===== Record extracts =====
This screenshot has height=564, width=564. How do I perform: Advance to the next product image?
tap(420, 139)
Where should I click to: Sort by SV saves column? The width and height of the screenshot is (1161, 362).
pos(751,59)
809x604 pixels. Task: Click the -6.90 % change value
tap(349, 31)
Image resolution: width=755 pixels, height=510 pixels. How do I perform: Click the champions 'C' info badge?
=====
===== Record extracts =====
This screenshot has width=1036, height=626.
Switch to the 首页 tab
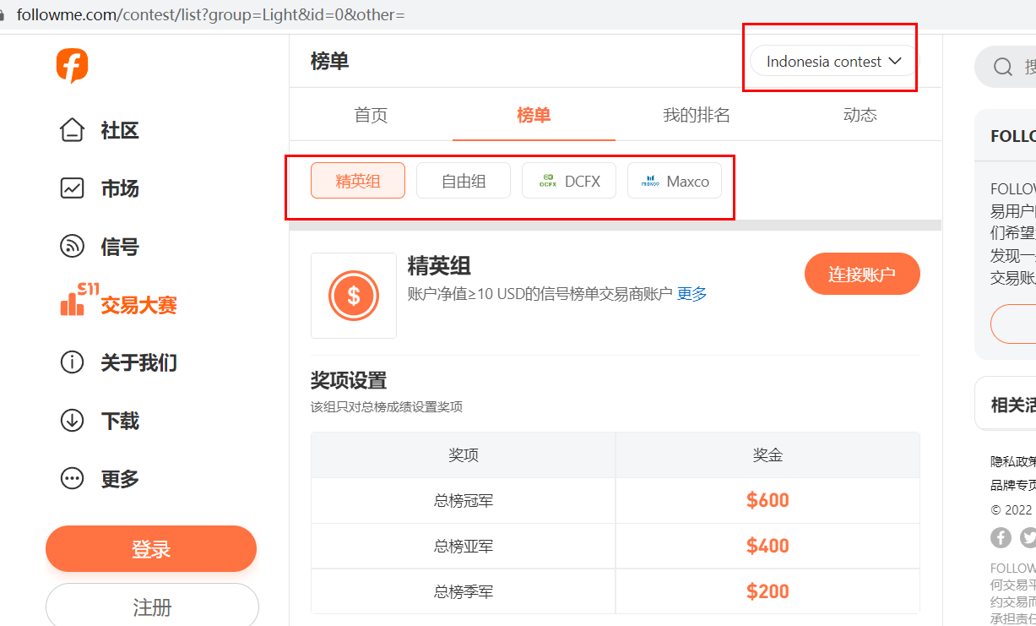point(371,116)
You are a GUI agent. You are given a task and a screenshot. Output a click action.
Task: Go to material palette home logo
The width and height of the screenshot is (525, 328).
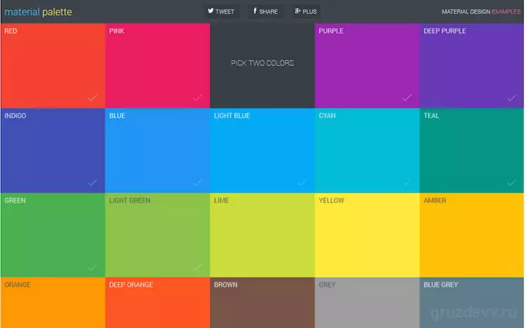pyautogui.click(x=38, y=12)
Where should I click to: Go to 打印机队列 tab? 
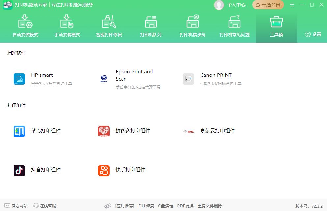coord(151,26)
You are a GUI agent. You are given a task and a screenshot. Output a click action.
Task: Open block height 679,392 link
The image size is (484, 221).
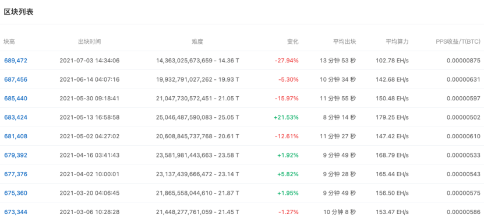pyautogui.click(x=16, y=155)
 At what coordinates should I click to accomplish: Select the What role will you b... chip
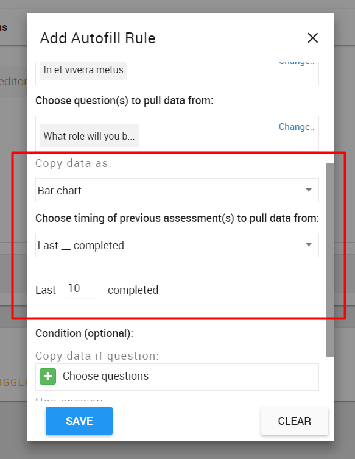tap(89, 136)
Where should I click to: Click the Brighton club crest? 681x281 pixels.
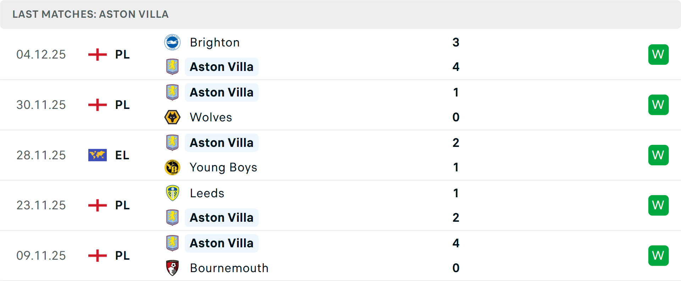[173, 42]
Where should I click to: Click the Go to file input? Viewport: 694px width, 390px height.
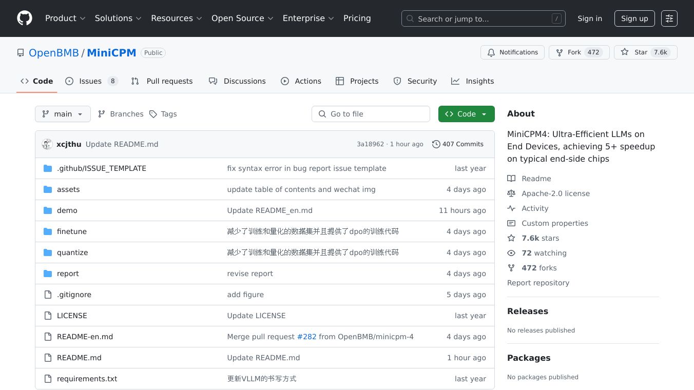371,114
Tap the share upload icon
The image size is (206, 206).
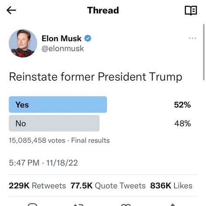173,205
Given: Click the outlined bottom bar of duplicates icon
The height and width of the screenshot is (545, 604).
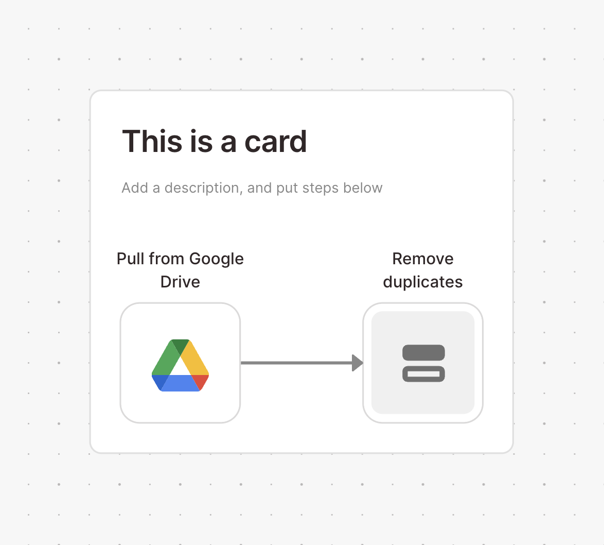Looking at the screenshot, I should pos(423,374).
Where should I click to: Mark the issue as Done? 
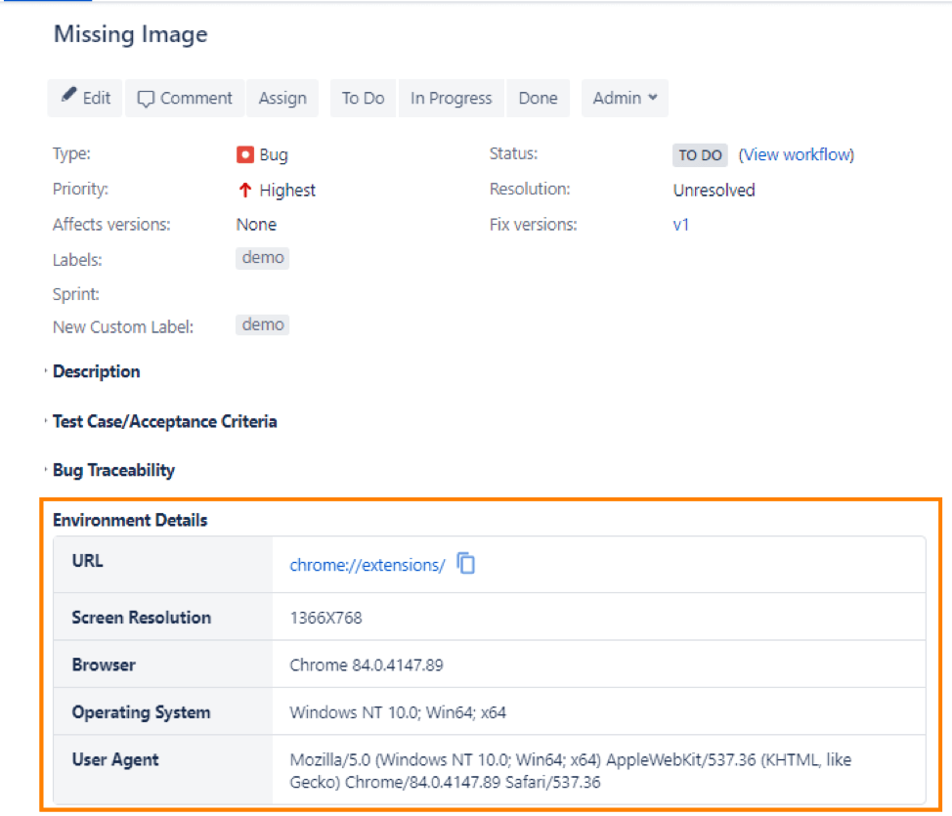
=====
**Task statement**
Report each line of the records that holds the word "icon".

**Response to the exercise**
Tap the share upload icon
Given: Click the outlined bottom bar of duplicates icon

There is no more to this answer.